В то же время, эпоха «великого перелома» оказала существенное влияние на казачий фольклор, дополнив его песнями, в которых прославлялись колхозная система, советское устройство и «любимый вождь товарищ И.В. Сталин». Такое дополнение можно считать неизбежным, ибо органы власти сознательно и целенаправленно стремились к осовремениванию казачьего фольклора, указывая, что «нужно дать молодежи новые песни» [20; ф. 55, оп. 1, д. 60, л. 10]. Как отмечалось в это время в региональной южно-российской прессе, «зажиточная, культурная жизнь порождает множество новых песен. Эти песни говорят о незыблемости колхозного строя, о дружбе и единстве народов Северного Кавказа, о готовности его (терского казачества – А.С.) в любую минуту стать грудью на защиту своей родины» [9]. Первый секретарь Северо-Донского окружкома ВКП(б), подчеркивая специфику привнесенных в советский период элементов казачьего фольклора, утверждал в ноябре 1936 г.: «в песнях, в плясках и музыке казаки и казачки колхозного Дона демонстрируют укрепление своих колхозов и быстрый подъем своего культурного уровня» [20; ф. 76, оп. 1, д. 72, л. 54].

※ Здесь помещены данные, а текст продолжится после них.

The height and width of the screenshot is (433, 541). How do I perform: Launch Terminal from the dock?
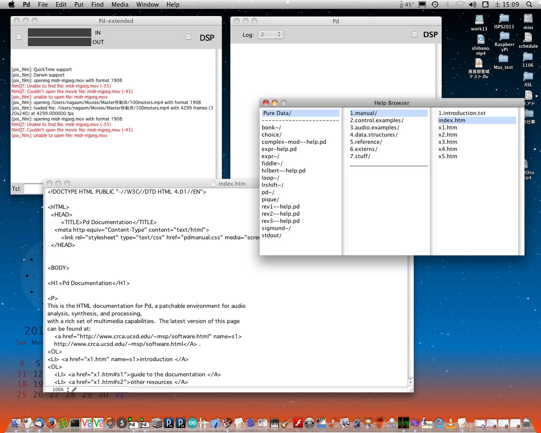[x=75, y=422]
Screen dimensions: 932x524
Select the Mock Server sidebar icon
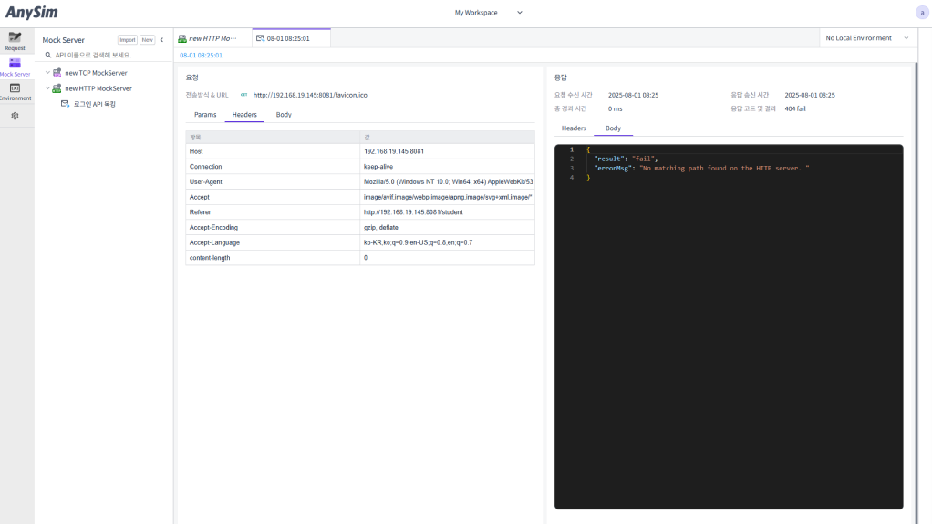(15, 67)
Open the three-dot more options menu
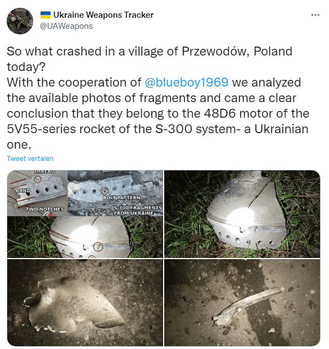 click(x=315, y=15)
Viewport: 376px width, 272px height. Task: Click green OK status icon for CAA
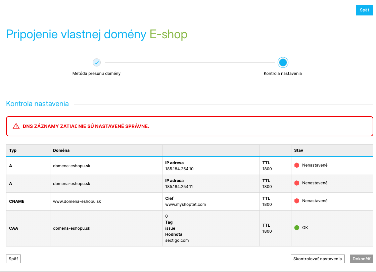(x=297, y=228)
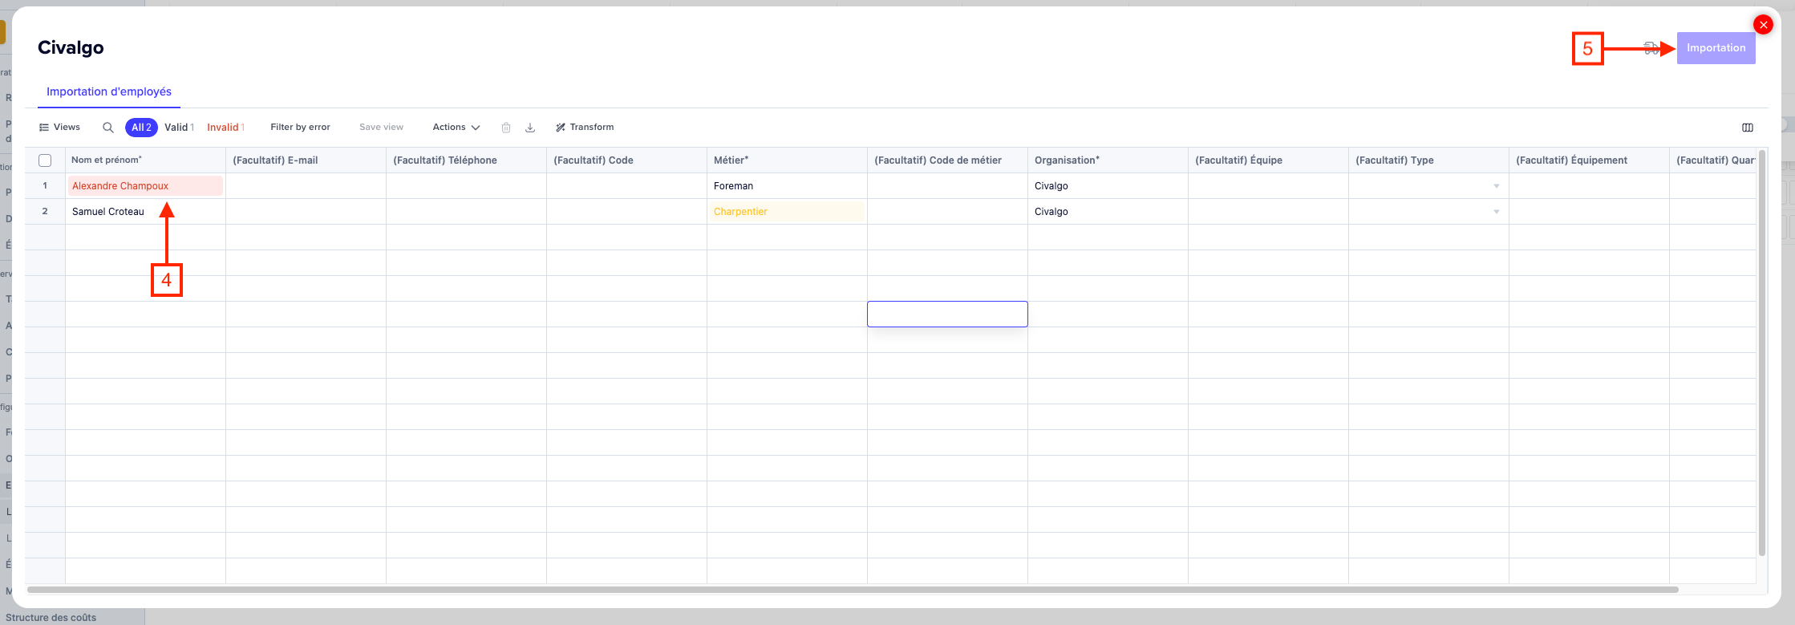Select the Charpentier métier cell
Screen dimensions: 1795x625
[x=785, y=212]
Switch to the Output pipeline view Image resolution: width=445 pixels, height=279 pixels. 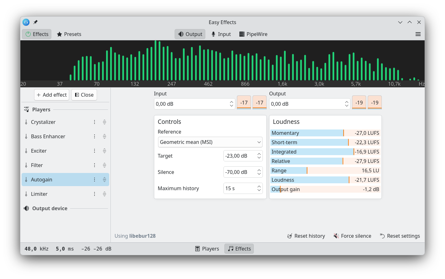point(190,34)
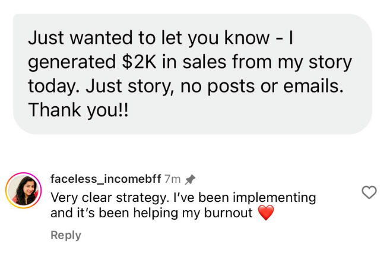Reply to faceless_incomebff's comment
390x260 pixels.
click(65, 235)
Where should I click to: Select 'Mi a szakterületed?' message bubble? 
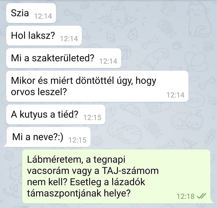pos(64,58)
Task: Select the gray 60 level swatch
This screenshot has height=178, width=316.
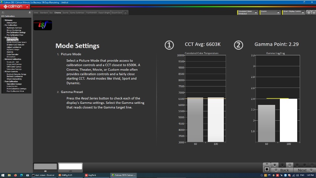Action: coord(45,167)
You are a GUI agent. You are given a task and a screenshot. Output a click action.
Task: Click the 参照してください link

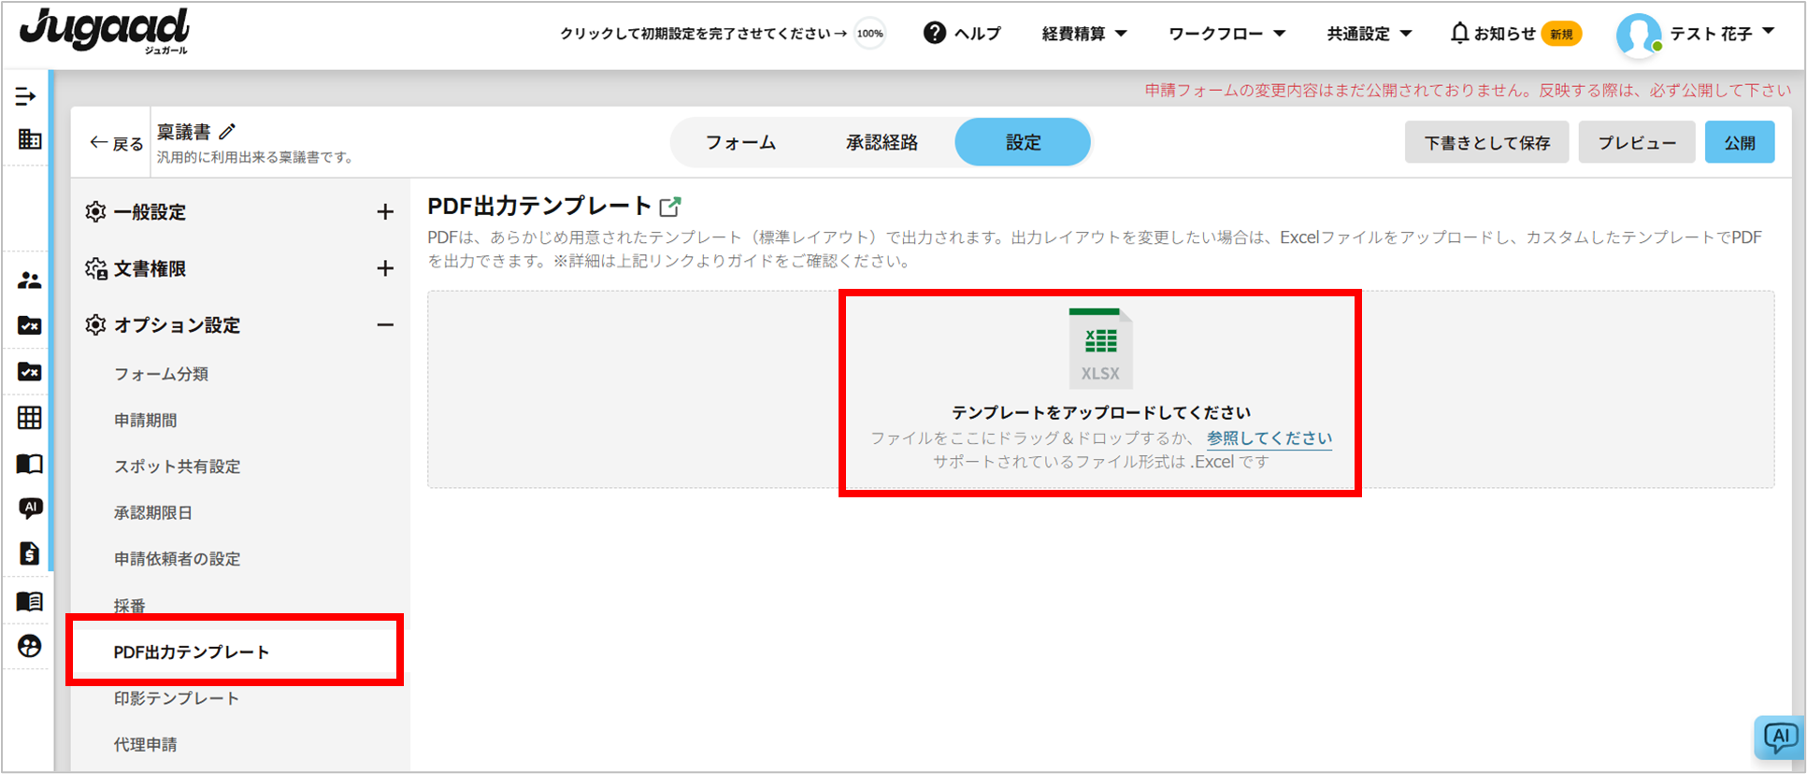tap(1269, 438)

В 1936 г. терский казак Белигуров сочинил песню с характерными строками: «Шагай вперед, казачье племя, // Крепи колхозы! В добрый путь!».[1] «Любимой казачьей песней»[21] в 1930-х гг., как утверждали советские журналисты, являлась «Дума о Сталине», в которой идеологически настойчиво проводилась мысль о неизбежном укреплении колхозной системы и ее положительном воздействии на жизнь казаков. Начало песни в полной мере соответствовало ее названию: «Собралися казаченьки // Вешним утром на заре. // Думу думали большую // На колхозном на дворе. // Если б нам теперь, ребята, // В гости Сталина позвать, // Что бы Сталину родному // Все богатства показать» [20; ф. 12, оп. 2, д. 230, л. 23].